Cloud Confidential Computing by Google

Sensitive VMs also encrypt data as it is processed in the store. The encryption is hardware-based using Epyc processors from AMD. Google primarily addresses confidential VMs to companies in highly regulated industries.

Google has presented a new cloud technology that is aimed at customers with particularly high-security requirements. Confidential computing ensures that customer data is encrypted not only when it is stored and transmitted, but also during processing. According to Google, confidential computing environments encrypt data in memory or anywhere outside of the CPU. Google calls the first product from the new portfolio for confidential computing Confidential VMs. Currently, there is only a beta version of Confidential VMs.

The storage encryption is made possible, among other things, by the Secure Encrypted Virtualization (SEV) function of the second generation of AMD’s Epyc processors.

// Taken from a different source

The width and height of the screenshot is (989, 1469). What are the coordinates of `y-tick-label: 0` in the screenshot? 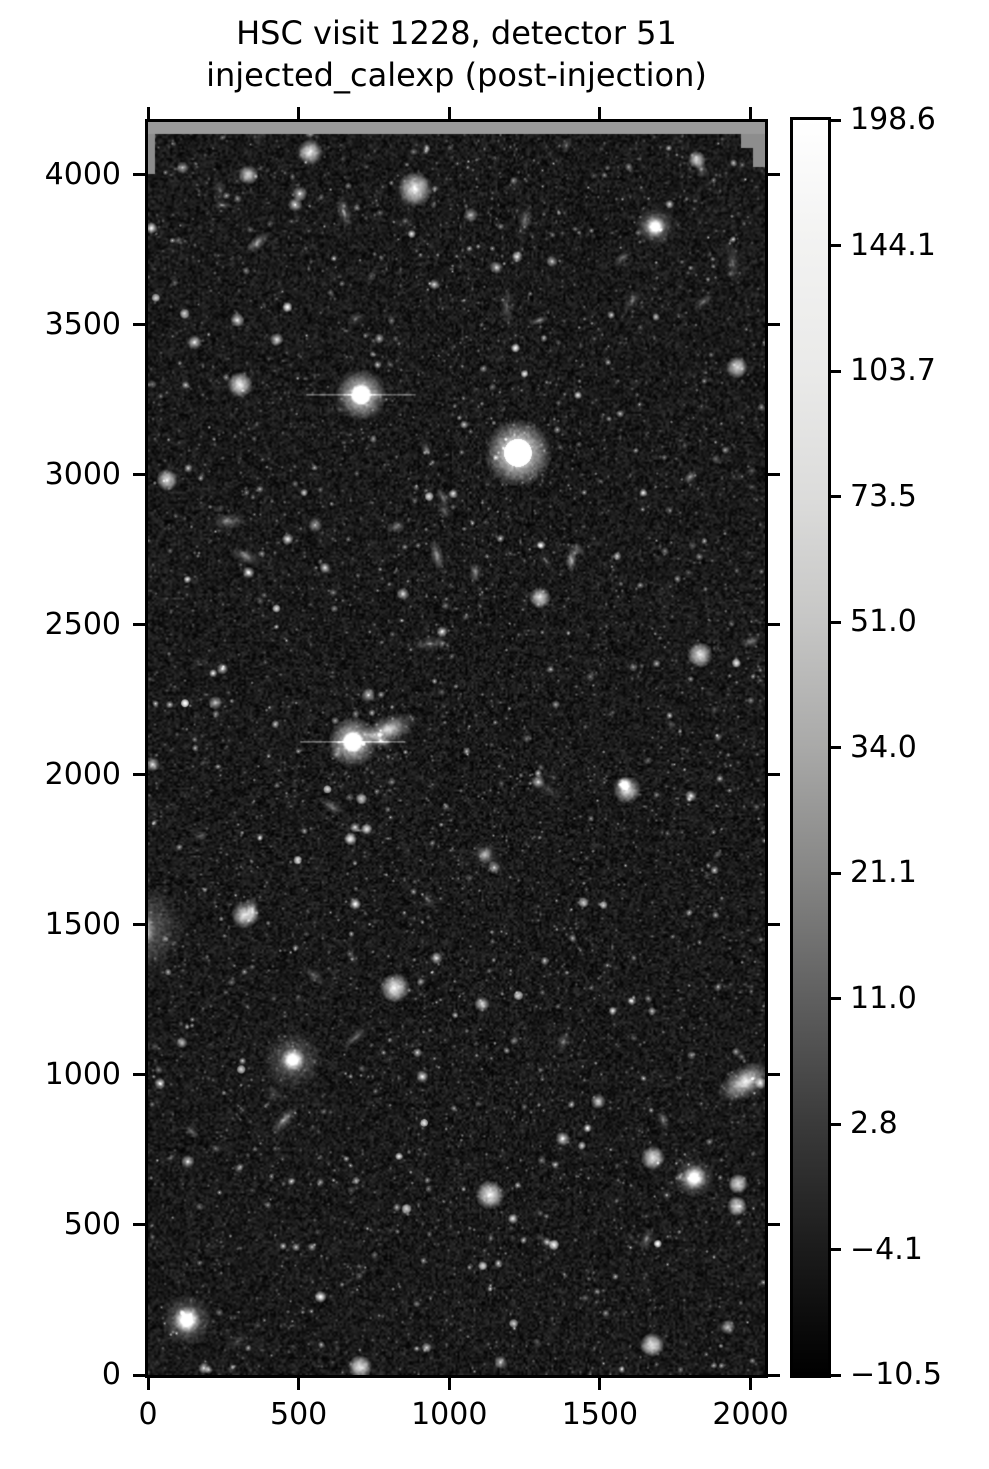 It's located at (111, 1374).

The encryption keys are generated by the AMD processors during the setup of the virtual machine. According to AMD, they remain in the machine. Neither Google, as the cloud provider, nor other machines hosted there should be able to access the keys.

However, Google also promises new uses for confidential data, including when exchanging and collaborating in the cloud. In addition, it should be possible to run any existing workload that is executed in VMs as a confidential VM – with just one click of the mouse.

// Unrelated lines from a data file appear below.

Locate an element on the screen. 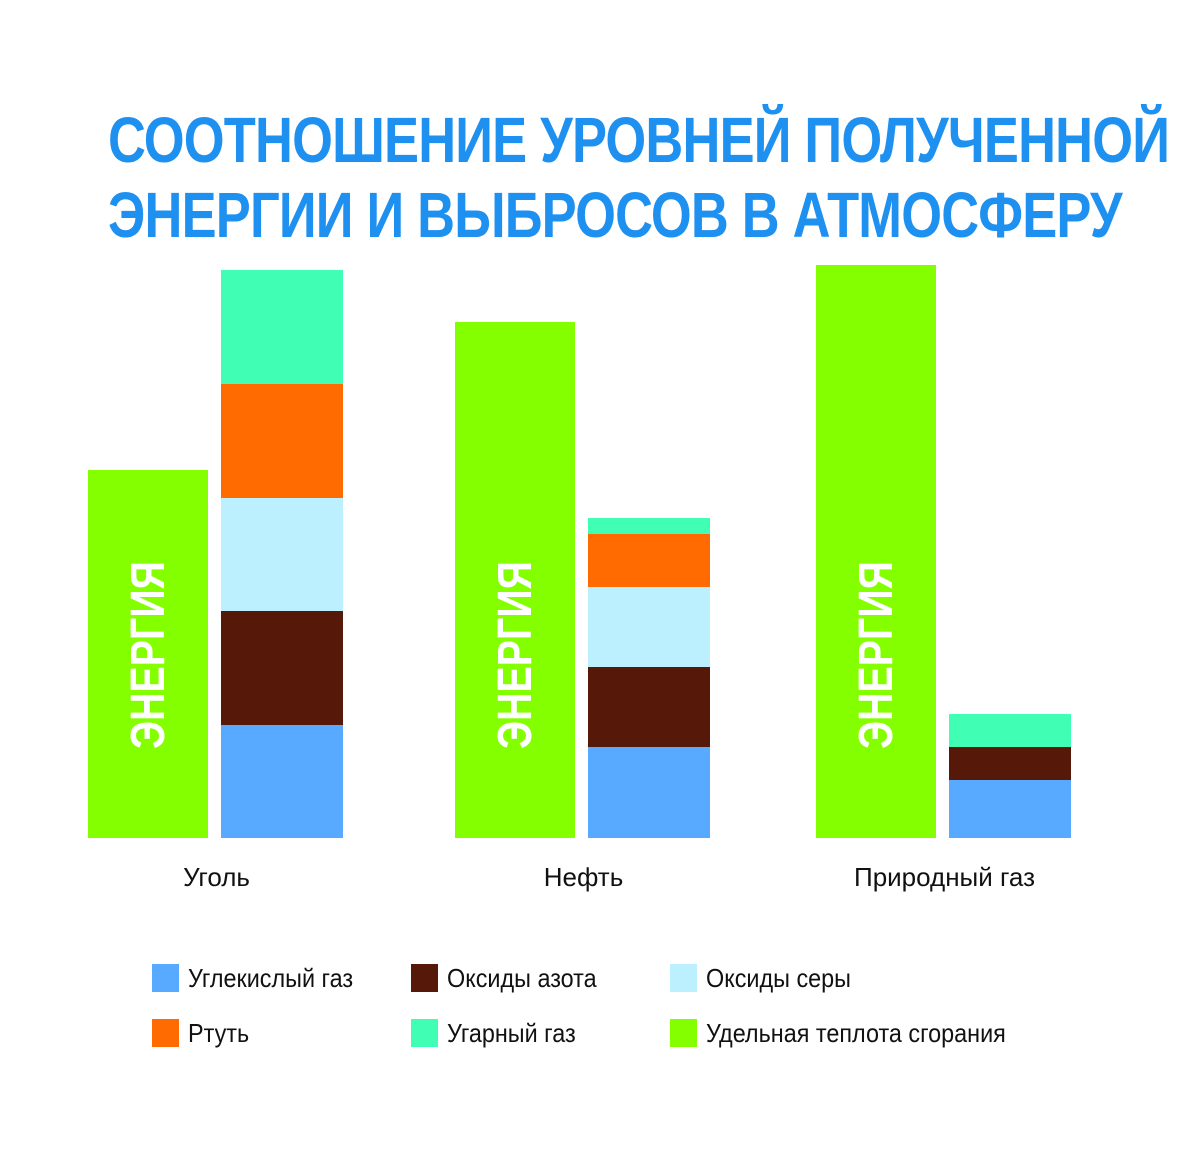  category-label-gas: Природный газ is located at coordinates (944, 877).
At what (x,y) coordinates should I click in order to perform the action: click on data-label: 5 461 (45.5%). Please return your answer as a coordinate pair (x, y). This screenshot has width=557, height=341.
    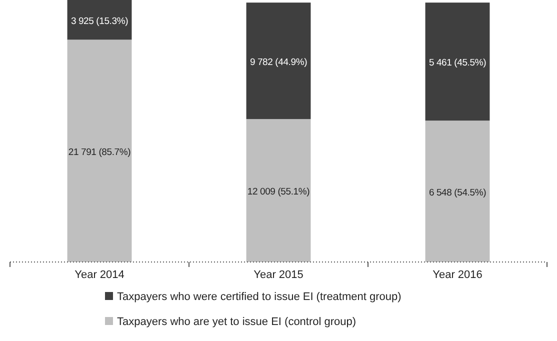
    Looking at the image, I should click on (457, 64).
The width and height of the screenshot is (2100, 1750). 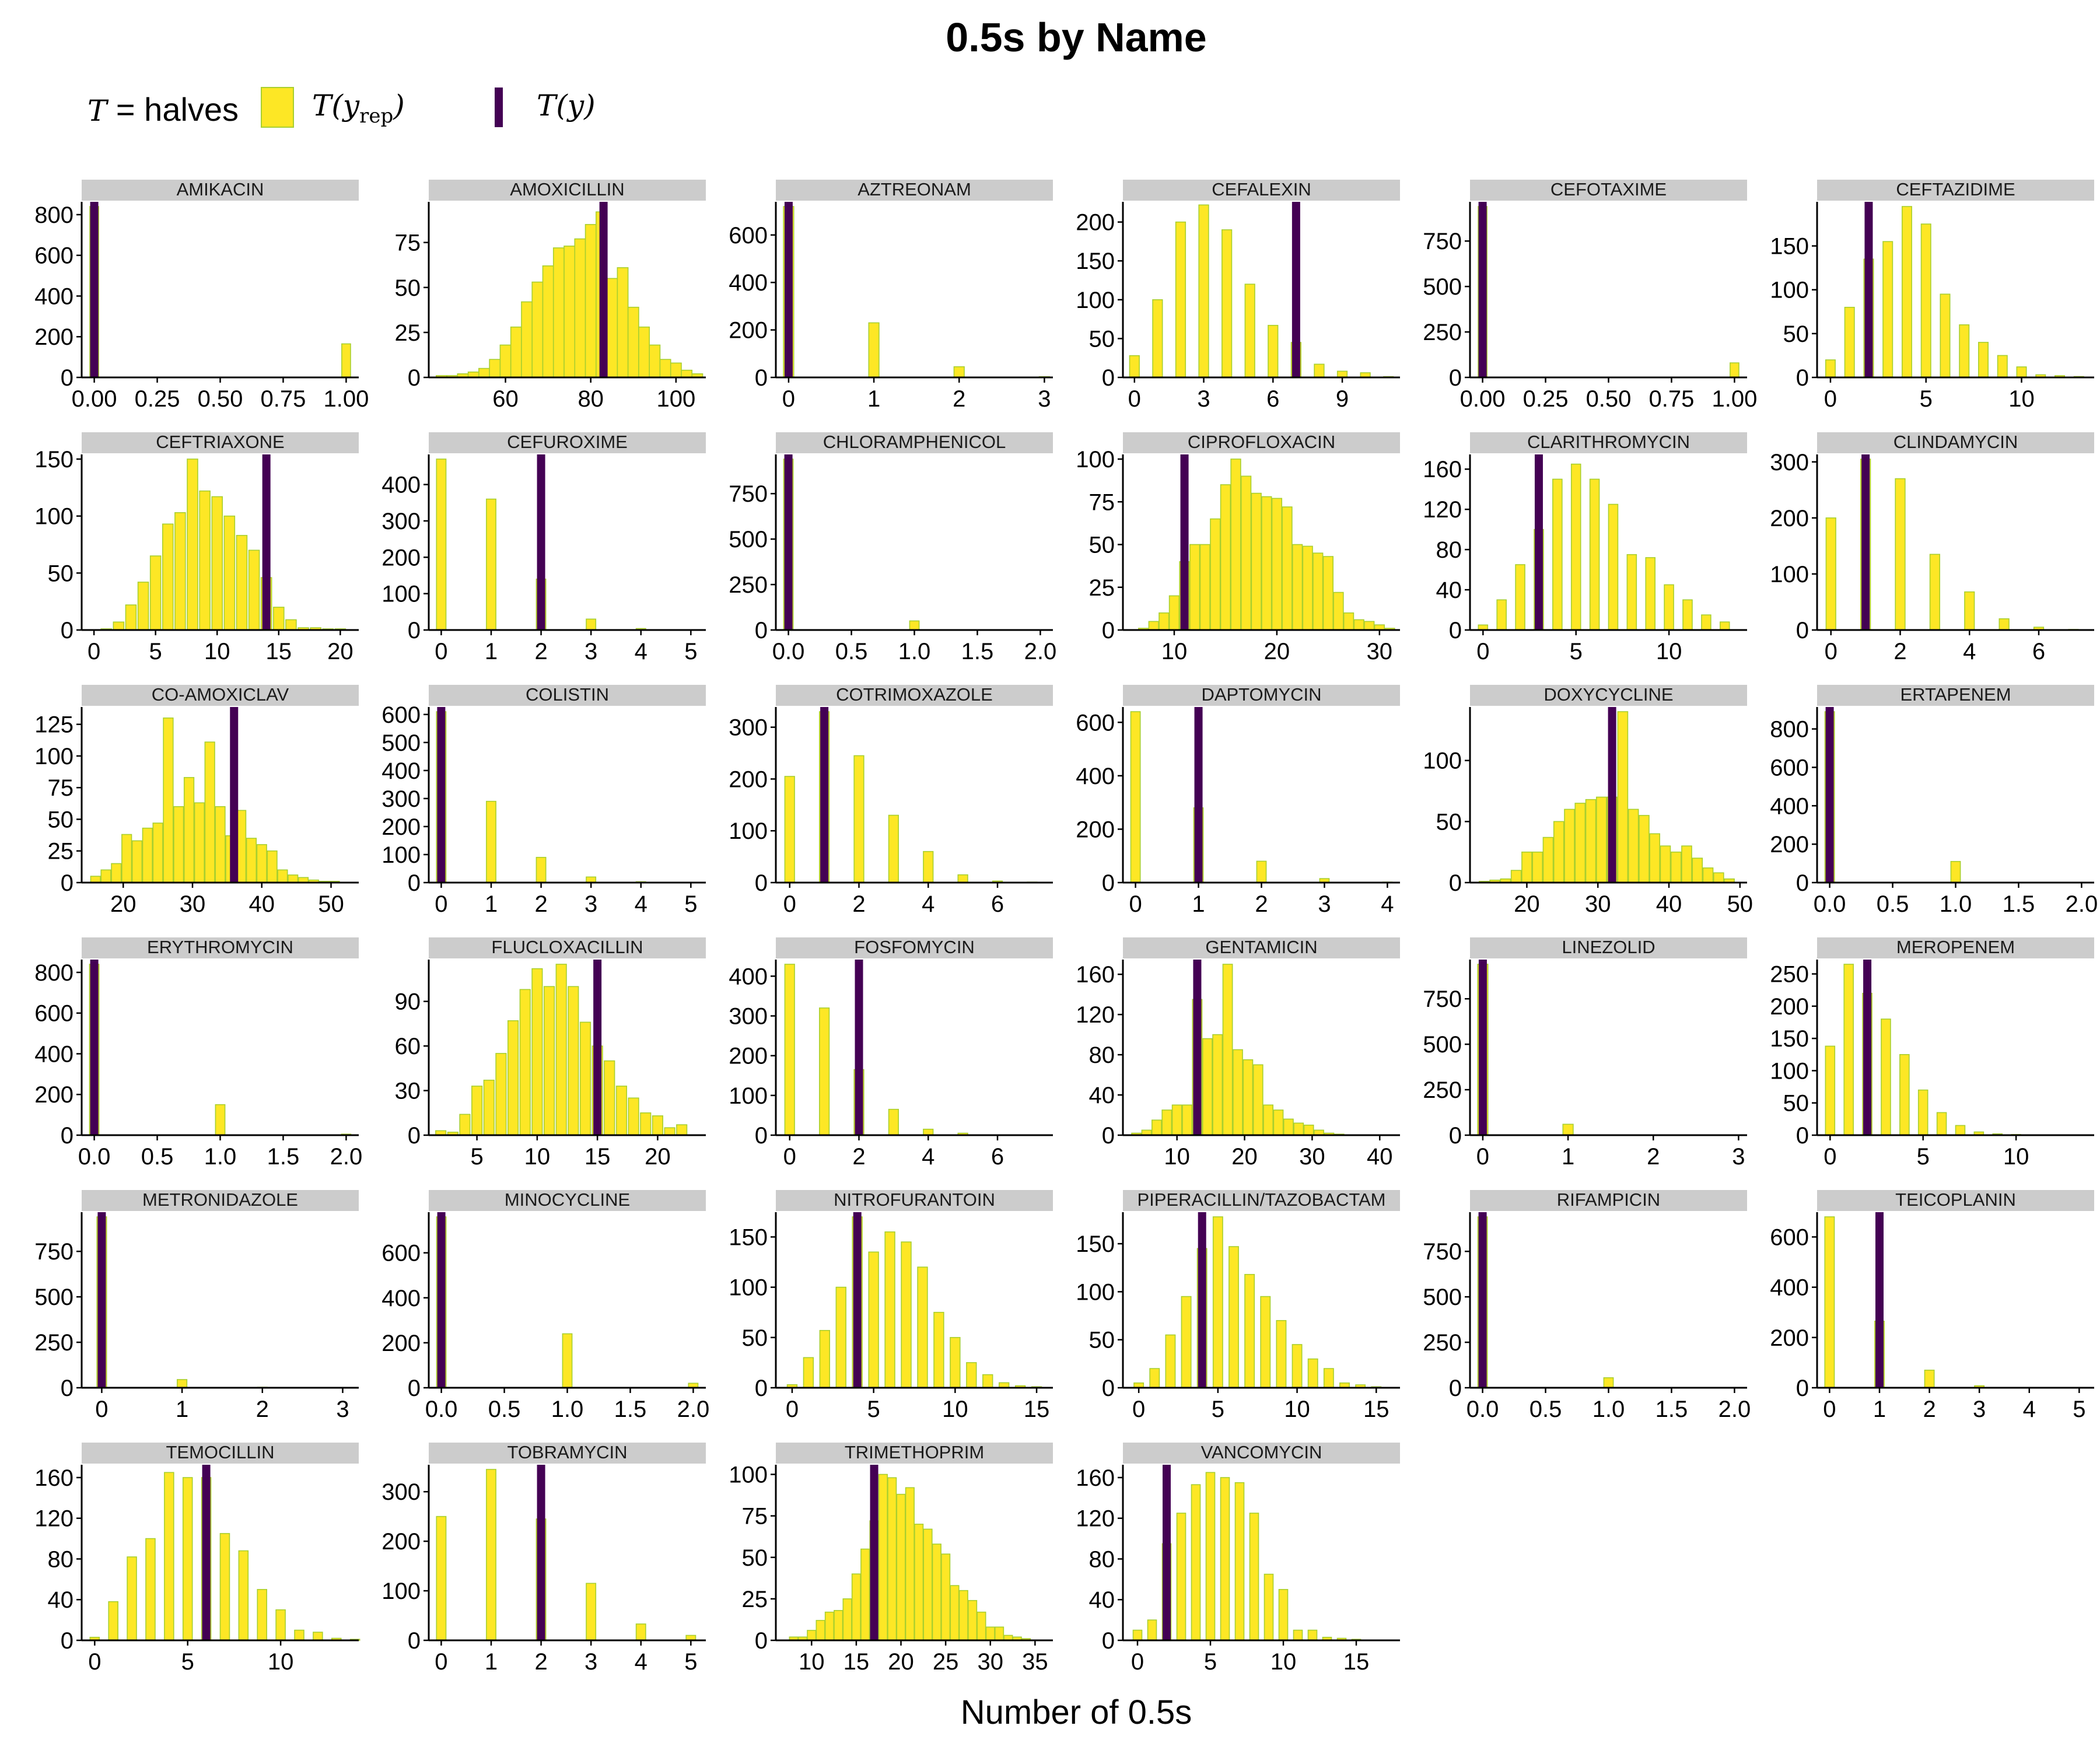 I want to click on panel-strip-label: CLINDAMYCIN, so click(x=1956, y=442).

Further confidential OS images are currently being developed in cooperation with CentOS and Debian, among others.

Cloud Encryption for customers in Europe

You can now use your own keys. Google also allows keys to be provided from external sources. The new security features should also help Google to expand its cloud business in Europe.

by Stefan Beiersmann on November 21, 2019, 10:47 a.m.

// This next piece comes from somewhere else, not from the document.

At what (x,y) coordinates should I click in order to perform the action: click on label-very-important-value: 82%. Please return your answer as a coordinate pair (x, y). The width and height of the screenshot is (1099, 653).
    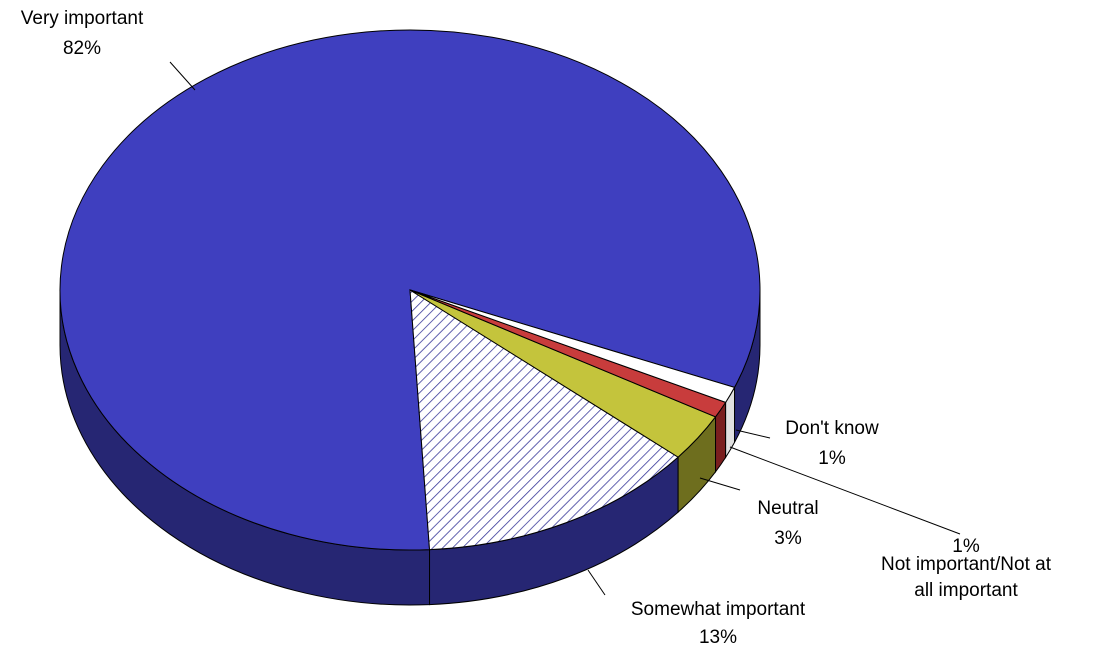
    Looking at the image, I should click on (82, 48).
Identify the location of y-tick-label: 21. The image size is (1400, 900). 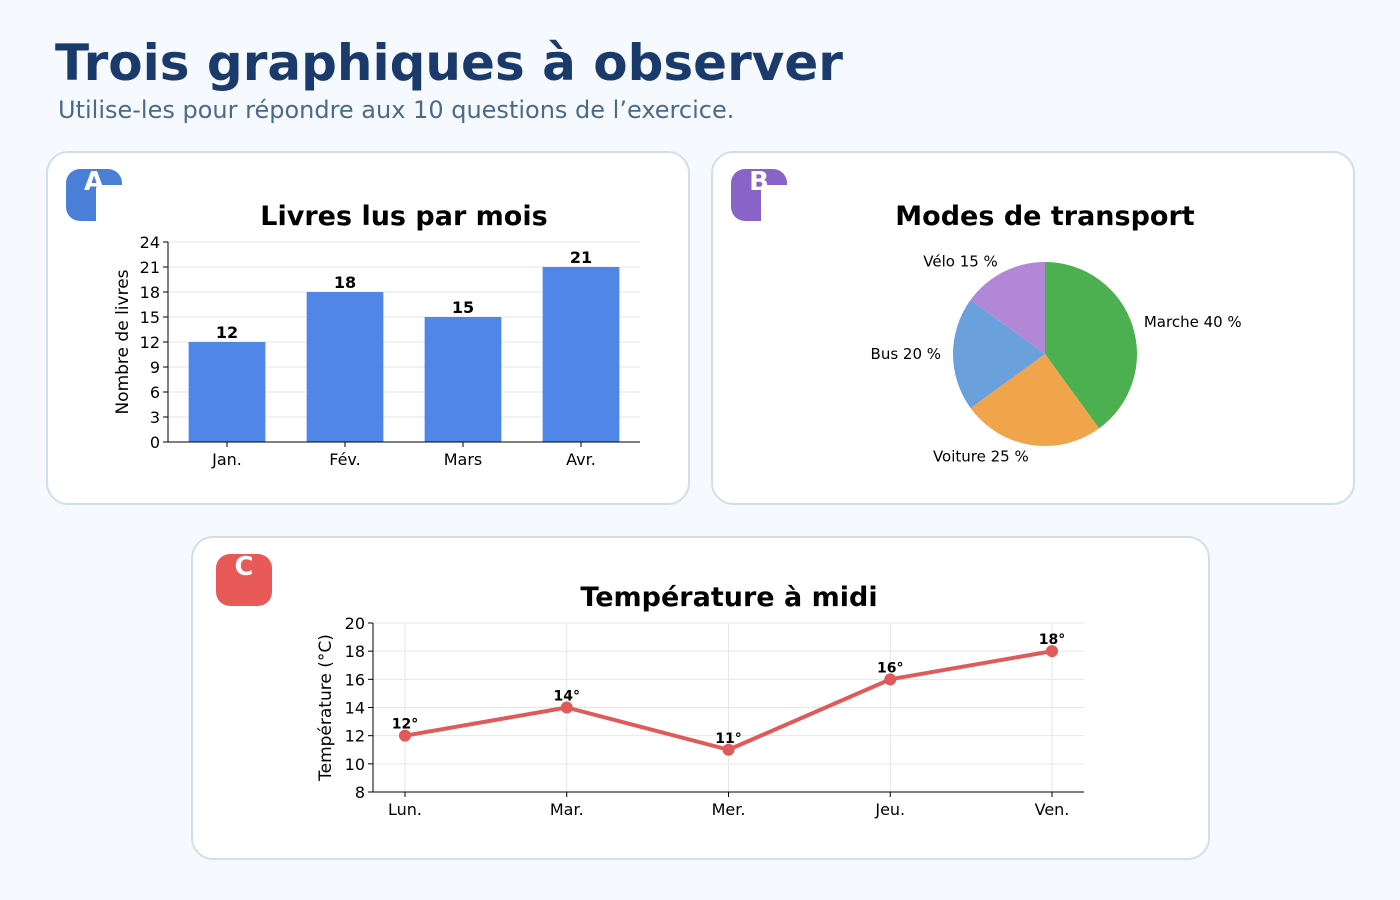
(150, 268).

Google announced new security features for Google Cloud at an event in London. They should meet “the strictest regulatory requirements here in Europe”, as Thomas Kurian, CEO of Google Cloud, promised in his opening speech.

Instead of entrusting the keys to Google to protect confidential data, Google Cloud customers will be able to store the keys outside of the Google Cloud. Google allows the customer’s own servers or external hosting partners as key sources.

In addition, customers can specify that Google does not allow data access without their consent. If such consent has been given, Google will precisely document every access including the time and place as well as the reason for the decryption of data. This is the only way to conform with strict data protection laws in Europe.

The new security functions should help Google to find new cloud customers in Europe. To this end, Google is planning a new cloud hub in Poland. In addition, CEO Sundar Pichai recently announced that it would invest $ 3.3 billion in the expansion of the European data centers over the next two years.

Google currently operates 20 cloud hubs worldwide, six of them in Europe. For comparison, Amazon is currently building its seventh European location in Spain. It is scheduled to start operating in 2022 or 2023.

With a global market share of 32.6 percent, Amazon is the largest cloud provider worldwide. However, Google only controls around 7 percent of the market.

Alistair Edwards, the Chief Analyst at Canalys, emphasized the importance of local data centers. Customers would like to know their data in their area, which is why providers must be present in the customer’s country or at least in his region. But they also have to deliver convinced trustworthiness and conviction to their clientele.


However, Google has also announced new partnerships that should make it easier for interested parties to switch to the cloud. For example, a program called Cloud Acceleration is geared towards migrating SAP workloads to the cloud. With the acquisition of CloudSimple announced this week, Google also receives techniques that simplify the implementation of VMware services. Last month, Cloud Volume Services was also available to customers who operate NetApp storage and want to connect NetApp clusters directly to Google Cloud.